En juillet dernier pour Le magazine du Diplomate, j’ai passé en revue plusieurs incidents précédents (en novembre 2021, octobre 2022 et juin 2023) au cours desquels le gouvernement de Sadyr Japrov avait affirmé avoir déjoué des complots de coup d’État. Dans cet article, j’ai soutenu que :
S’il y a quelque chose de vrai dans la politique au Kirghizistan, c’est que le pouvoir est une chose éphémère. La démocratie kirghize laisse beaucoup à désirer, mais contrairement à ses voisins régionaux, il y a eu des changements de dirigeants réguliers, quoique irréguliers…
… La véracité des affirmations du gouvernement Japarov selon lesquelles il aurait repoussé plusieurs complots de coup d’État est difficile à vérifier, et on ne peut pas nécessairement reprocher à Japarov d’être nerveux face aux menaces qui pèsent sur son poste. Cela dit, il n’est pas clair qu’il y ait une différence dans l’esprit collectif du gouvernement Japarov entre l’organisation légitime de l’opposition et un coup d’État en préparation.

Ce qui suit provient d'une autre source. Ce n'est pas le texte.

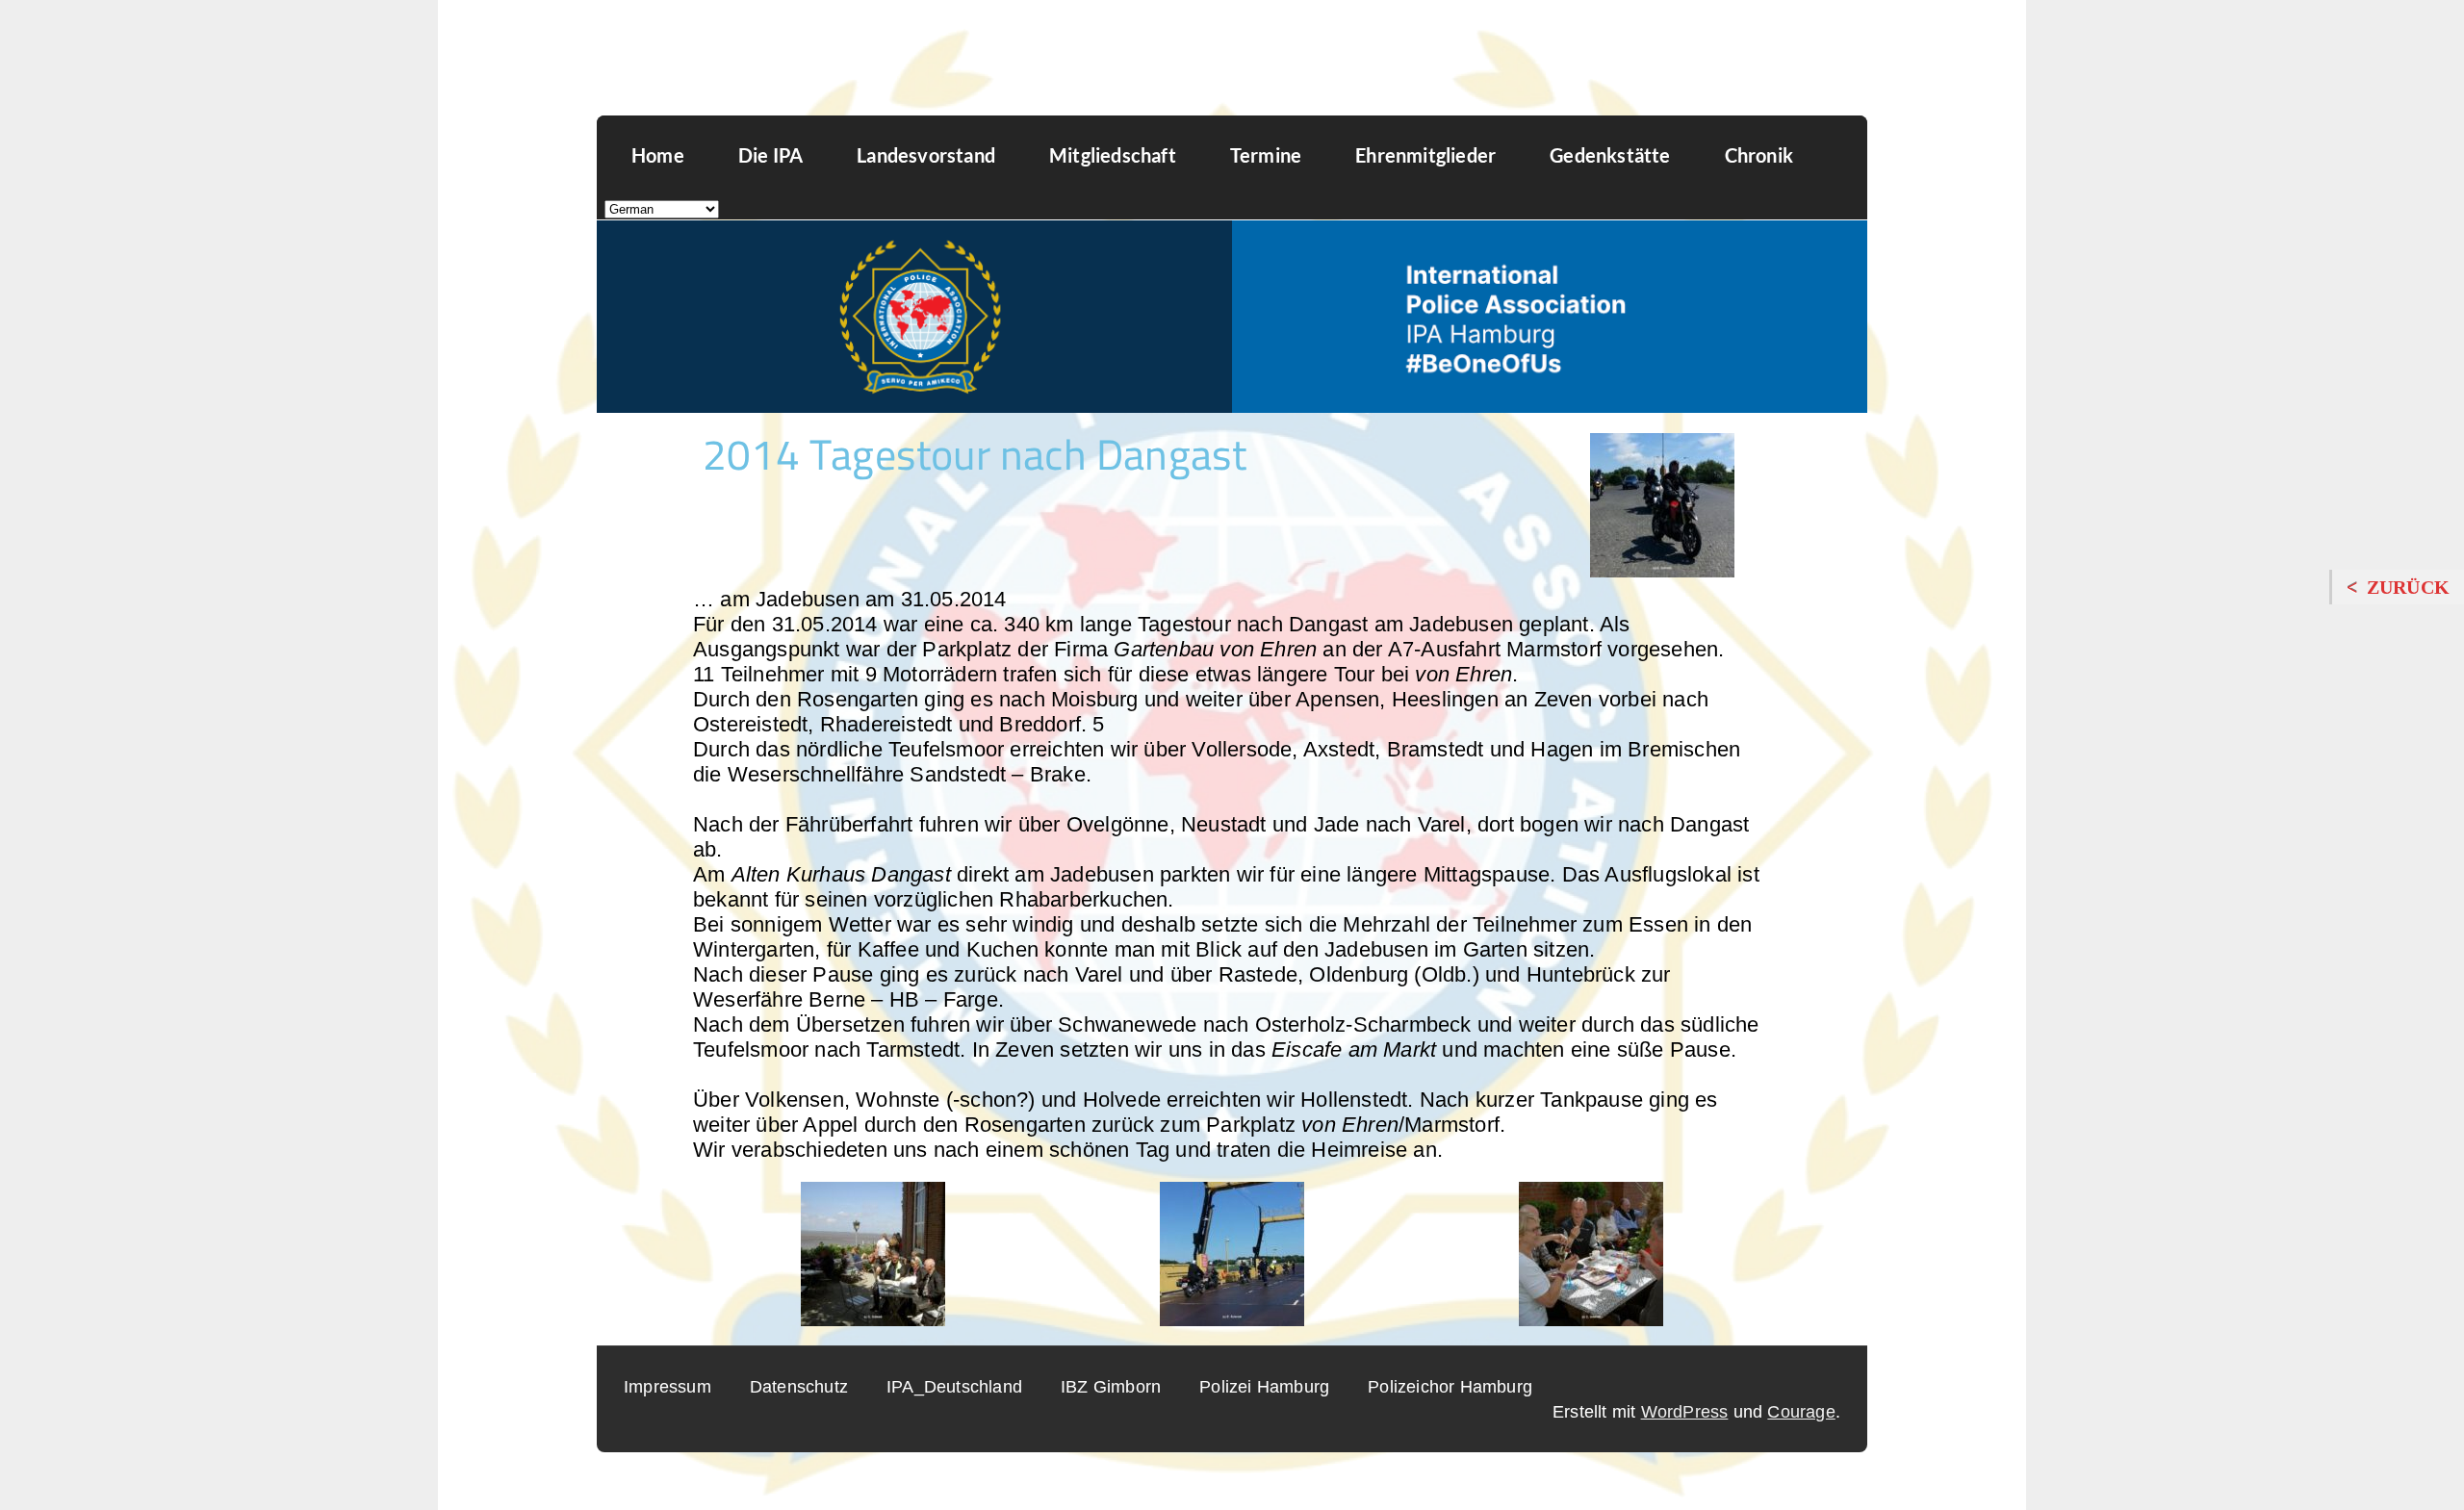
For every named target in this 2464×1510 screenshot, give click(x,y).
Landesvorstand (926, 154)
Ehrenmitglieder (1425, 154)
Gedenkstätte (1610, 154)
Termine (1265, 154)
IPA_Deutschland (954, 1386)
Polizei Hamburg (1264, 1386)
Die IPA (770, 154)
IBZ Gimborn (1111, 1386)
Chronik (1759, 154)
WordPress (1685, 1411)
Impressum (667, 1386)
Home (657, 154)
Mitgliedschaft (1112, 154)
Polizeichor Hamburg (1450, 1386)
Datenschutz (799, 1386)
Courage (1801, 1411)
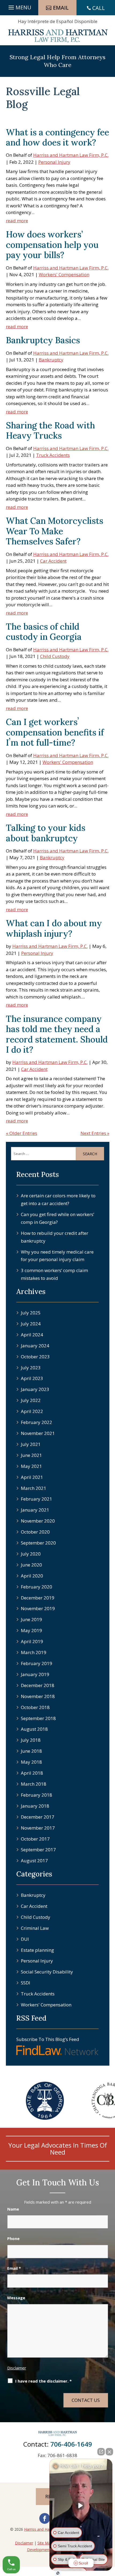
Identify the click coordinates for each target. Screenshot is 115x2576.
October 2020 (35, 1532)
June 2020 (31, 1565)
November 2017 (38, 1828)
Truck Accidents (53, 455)
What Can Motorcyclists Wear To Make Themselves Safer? (54, 531)
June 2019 (31, 1619)
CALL (98, 8)
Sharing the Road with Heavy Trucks (50, 430)
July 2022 (31, 1400)
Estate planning (37, 1950)
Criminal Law (35, 1928)
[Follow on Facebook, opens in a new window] (44, 2518)
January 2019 (35, 1674)
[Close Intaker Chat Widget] (109, 2451)
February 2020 (36, 1587)
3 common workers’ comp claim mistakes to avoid (54, 1274)
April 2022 (32, 1411)
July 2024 (31, 1324)
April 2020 (32, 1576)
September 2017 (38, 1849)
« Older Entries (21, 1133)
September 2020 (38, 1543)
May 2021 (31, 1466)
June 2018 (31, 1751)
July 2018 (31, 1740)
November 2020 (38, 1521)
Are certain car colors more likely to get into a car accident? (58, 1199)
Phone (13, 2238)
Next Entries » (94, 1133)
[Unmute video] (81, 2505)
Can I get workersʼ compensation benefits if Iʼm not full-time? (55, 732)
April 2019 (32, 1641)
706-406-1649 (71, 2444)
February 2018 (36, 1795)
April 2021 (32, 1477)
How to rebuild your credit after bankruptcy (54, 1237)
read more (17, 221)
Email (14, 2268)
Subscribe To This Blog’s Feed (47, 2039)
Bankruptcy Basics (43, 340)
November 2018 (38, 1696)
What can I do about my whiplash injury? (54, 928)
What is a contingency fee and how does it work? (57, 137)
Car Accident (53, 561)
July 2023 (31, 1367)
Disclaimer (16, 2368)
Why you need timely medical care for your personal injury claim (57, 1256)
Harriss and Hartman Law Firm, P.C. (71, 155)
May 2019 (31, 1630)
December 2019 (37, 1598)
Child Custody (55, 656)
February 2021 (36, 1499)
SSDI (25, 1983)
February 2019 (36, 1663)
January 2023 (35, 1389)
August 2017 (34, 1860)
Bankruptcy (51, 360)
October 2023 (35, 1357)
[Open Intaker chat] (58, 2573)
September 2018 (38, 1718)
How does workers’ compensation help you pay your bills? (52, 244)
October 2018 (35, 1707)
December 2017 (37, 1817)
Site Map (45, 2542)
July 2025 (31, 1313)
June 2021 (31, 1455)
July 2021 (31, 1444)
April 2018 (32, 1773)
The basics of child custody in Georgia (44, 631)
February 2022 (36, 1422)
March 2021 (33, 1488)
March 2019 (33, 1652)
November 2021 (38, 1433)
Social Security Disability (47, 1972)
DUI (25, 1939)
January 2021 (35, 1510)
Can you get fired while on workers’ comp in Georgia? (57, 1218)
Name (13, 2209)
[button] (19, 6)
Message (16, 2297)
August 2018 (34, 1729)
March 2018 (33, 1784)
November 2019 (38, 1608)
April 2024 (32, 1335)
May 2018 (31, 1762)
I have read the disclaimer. (43, 2381)
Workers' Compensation (64, 274)
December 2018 (37, 1685)
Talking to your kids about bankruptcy (45, 832)
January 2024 (35, 1346)
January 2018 (35, 1806)
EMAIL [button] (61, 7)
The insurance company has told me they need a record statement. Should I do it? (57, 1034)
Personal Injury (54, 162)
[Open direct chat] (101, 2451)
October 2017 (35, 1839)
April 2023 (32, 1378)
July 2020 (31, 1554)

Ce dernier boîtier, comme les autres, possède ses propres caractéristiques uniques mais s’inscrit dans la tendance. Les allégations de Tashov selon lesquelles des agents du SCNS lui ont demandé plus d’argent après qu’il ait déjà payé sa libération mettent en lumière les inquiétudes de nombreux analystes et observateurs depuis longtemps concernant la kusturizatsia, qui n’est rien d’autre qu’une extorsion sanctionnée par l’État. Le problème de payer un maître chanteur, c’est qu’il peut toujours en demander plus.